▸ Directive 1
Write out the passage of the Millinocket tax article starting at "Cate Street or" and ending at "not immediately available.", word for word.

>> Begin Source excerpt

MILLINOCKET, Maine — Property tax bills will be mailed months early to avoid a $3 million to $4.5 million anticipated cash-flow shortage caused partly by the delinquency of the town’s top taxpayer, officials said Monday.
The Town Council met in executive session for about 1½ hours with the School Committee, which oversees the town’s most costly department, to discuss cutting costs. Town Manager Peggy Daigle said she told both boards that the town’s reserve account was down to $800,000 — not enough to run town government and schools for a typical month, which costs about $1.3 million.
“Our cash flow and fund balance are weak to the point where financial institutions don’t find us very attractive to lend money to,” Daigle said Monday. “We can limp by for a while if we are selective about what [bills] we pay. It is sad that things have gotten to this point, but we will work as hard as we can to correct the situation.”
Officials are taking remedial steps, including mailing property tax bills on July 8 that are due in mid-August instead of waiting until Oct. 15 to do the mailings. The town will pursue 11 of 38 properties whose delinquent owners have been foreclosed upon.
“We are giving them one more shot at paying what they owe us,” Daigle said. “Then we will just proceed with the sale of their property.”
Daigle said she knows of only two of the 38 properties being occupied. Thirty properties are also in foreclosure for failing to make sewer payments, she said. Some of those properties are also on the foreclosed property tax list.
The cash-flow problem, Daigle said, has many sources, including Cate Street Capital LLC subsidiary Great Northern Paper Co. LLC owing the town about $450,000 in tax payments for the second half of the current fiscal year. Unless the town receives school subsidy and revenue sharing funds from state government or tax payments from a large number of delinquents, government and schools might run out of cash before Aug. 1, she said.
Town Council Chairman John Davis declined to comment after the meeting, saying he might have a statement Tuesday.
Cate Street or its subsidiary own the mill site on Katahdin Avenue, which includes the No. 11 paper machine. GNP also owns the paper mill in East Millinocket. A more complete property listing was not immediately available.
The company is also late on its $350,000 second-half payment to East Millinocket, said Clint Linscott, chairman of the East Millinocket Board of Selectmen. Linscott declined further comment.
Cate Street spokesman Scott Tranchemontagne said company officials met with Daigle last week to discuss a tax payment plan.
“We thought the meeting was productive,” Tranchemontagne said. “We remain committed to the payment-plan concept and I hope that we can work that through with the town.”
Millinocket’s school board is due to complete its budget for the 2013-14 fiscal year, which begins July 1, when it meets at Stearns High School at 3 p.m. Tuesday. Budget figures weren’t immediately available Monday, but Daigle said the board’s budget was preliminarily set to increase next year by about $70,000 over this year’s.
Under the roughed-out budget Daigle compiled, the town’s mill rate would rise to $27.24 for every $1,000 of taxed property, up from $26.40 this year. However, according to her review of town records, the town’s property tax rate has been artificially deflated by payments from the town’s cash reserve for years.

>> End Source excerpt
>> Begin Entries provided

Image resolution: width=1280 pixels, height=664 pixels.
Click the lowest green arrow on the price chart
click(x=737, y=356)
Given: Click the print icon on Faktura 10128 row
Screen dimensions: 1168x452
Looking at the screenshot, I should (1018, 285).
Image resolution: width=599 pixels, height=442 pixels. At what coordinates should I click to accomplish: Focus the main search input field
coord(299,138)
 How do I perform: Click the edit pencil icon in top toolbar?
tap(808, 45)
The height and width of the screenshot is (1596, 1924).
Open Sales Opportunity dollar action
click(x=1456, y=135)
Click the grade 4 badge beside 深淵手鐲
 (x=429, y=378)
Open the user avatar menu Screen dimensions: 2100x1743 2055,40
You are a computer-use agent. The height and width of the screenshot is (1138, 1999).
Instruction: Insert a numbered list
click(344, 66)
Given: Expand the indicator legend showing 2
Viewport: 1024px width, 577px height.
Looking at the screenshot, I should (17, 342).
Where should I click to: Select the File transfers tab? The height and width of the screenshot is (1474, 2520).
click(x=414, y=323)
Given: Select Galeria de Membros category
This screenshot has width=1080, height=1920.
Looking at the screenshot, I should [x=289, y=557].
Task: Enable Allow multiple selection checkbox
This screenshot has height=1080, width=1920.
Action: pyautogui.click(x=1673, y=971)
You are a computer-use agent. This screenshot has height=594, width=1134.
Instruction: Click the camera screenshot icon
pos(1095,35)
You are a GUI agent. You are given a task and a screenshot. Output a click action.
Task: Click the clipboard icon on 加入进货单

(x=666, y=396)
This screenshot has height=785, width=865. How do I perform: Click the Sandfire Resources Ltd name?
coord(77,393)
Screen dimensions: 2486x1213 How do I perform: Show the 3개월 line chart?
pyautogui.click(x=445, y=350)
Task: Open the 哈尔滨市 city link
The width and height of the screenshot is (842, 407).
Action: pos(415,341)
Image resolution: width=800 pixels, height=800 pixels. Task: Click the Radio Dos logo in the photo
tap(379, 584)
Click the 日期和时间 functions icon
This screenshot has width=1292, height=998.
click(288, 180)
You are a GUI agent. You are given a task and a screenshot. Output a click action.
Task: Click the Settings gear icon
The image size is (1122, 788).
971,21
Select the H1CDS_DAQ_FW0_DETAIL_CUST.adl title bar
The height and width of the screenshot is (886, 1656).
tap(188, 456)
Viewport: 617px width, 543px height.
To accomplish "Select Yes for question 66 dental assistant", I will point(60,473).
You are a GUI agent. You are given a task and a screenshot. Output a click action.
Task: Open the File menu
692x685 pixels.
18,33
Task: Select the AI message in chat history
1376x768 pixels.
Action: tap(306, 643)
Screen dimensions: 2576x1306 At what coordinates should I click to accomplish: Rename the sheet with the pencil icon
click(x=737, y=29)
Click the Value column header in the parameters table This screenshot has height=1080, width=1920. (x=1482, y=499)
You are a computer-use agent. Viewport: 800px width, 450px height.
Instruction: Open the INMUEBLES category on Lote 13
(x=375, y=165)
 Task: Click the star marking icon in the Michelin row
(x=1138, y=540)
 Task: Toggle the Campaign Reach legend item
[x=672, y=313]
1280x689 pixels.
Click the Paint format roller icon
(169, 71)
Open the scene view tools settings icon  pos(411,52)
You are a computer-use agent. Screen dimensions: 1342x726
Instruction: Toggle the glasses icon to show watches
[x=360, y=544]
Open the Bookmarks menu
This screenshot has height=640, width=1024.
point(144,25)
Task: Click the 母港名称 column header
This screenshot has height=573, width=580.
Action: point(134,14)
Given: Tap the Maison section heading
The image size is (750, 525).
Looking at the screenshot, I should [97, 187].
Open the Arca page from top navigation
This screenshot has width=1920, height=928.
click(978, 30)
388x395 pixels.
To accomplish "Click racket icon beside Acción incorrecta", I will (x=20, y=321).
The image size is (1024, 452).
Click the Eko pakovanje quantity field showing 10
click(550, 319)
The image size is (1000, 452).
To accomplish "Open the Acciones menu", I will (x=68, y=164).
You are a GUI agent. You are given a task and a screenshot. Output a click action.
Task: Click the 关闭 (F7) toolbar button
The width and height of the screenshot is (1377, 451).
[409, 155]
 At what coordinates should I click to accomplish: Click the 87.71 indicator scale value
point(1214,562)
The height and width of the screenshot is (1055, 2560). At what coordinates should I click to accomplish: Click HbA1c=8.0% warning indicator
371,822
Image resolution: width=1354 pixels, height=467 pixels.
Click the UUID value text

>> End Entries provided

▸ Directive 2
In the records, starting at the first line and ending at the line that contains "Looking at the screenshot, I should (1018, 285).", switch "print icon" to "printer icon". Return only those lines, otherwise unchanged.

▸ Written reply 1
Cate Street or its subsidiary own the mill site on Katahdin Avenue, which includes the No. 11 paper machine. GNP also owns the paper mill in East Millinocket. A more complete property listing was not immediately available.

▸ Written reply 2
Image resolution: width=1280 pixels, height=664 pixels.
Click the lowest green arrow on the price chart
click(x=737, y=356)
Given: Click the printer icon on Faktura 10128 row
Screen dimensions: 1168x452
Looking at the screenshot, I should (1018, 285).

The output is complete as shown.